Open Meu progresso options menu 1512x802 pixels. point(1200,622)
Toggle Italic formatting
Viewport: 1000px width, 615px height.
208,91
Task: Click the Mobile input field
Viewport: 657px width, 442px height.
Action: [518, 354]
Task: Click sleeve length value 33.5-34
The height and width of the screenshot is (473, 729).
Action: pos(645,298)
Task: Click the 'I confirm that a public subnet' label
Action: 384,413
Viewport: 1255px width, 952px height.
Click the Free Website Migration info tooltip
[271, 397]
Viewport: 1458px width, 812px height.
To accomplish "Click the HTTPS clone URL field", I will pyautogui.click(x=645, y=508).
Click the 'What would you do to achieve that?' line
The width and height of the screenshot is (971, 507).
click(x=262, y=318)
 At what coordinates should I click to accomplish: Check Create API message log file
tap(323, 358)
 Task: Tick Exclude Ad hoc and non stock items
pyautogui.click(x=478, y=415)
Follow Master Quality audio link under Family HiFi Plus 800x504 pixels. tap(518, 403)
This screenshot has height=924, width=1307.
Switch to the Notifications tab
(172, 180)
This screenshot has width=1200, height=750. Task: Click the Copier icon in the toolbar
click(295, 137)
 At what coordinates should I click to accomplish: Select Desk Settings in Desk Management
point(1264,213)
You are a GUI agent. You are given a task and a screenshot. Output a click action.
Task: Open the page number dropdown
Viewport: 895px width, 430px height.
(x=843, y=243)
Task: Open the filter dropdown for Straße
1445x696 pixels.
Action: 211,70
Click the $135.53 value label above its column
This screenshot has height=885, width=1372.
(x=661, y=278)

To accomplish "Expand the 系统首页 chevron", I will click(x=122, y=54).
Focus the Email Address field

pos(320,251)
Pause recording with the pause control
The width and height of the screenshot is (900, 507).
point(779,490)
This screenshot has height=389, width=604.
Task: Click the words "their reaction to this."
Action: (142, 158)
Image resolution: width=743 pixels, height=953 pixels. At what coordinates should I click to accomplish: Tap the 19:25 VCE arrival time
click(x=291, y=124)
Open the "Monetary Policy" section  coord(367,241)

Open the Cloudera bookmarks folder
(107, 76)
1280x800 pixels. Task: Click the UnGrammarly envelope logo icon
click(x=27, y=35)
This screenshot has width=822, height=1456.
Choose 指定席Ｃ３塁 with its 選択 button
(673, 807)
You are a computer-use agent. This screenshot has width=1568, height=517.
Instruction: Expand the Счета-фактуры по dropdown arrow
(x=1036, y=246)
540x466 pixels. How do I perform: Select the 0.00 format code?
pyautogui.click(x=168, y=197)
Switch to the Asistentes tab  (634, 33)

_ _ _

* EXERCISE DETAILS *
Pick every line from the listing holding the string "agent", and copy it.

* WRITTEN RESPONSE *
You are a GUI agent. You are given a task and a screenshot. Output a click action.
You are a computer-use agent. This screenshot has width=1568, height=517.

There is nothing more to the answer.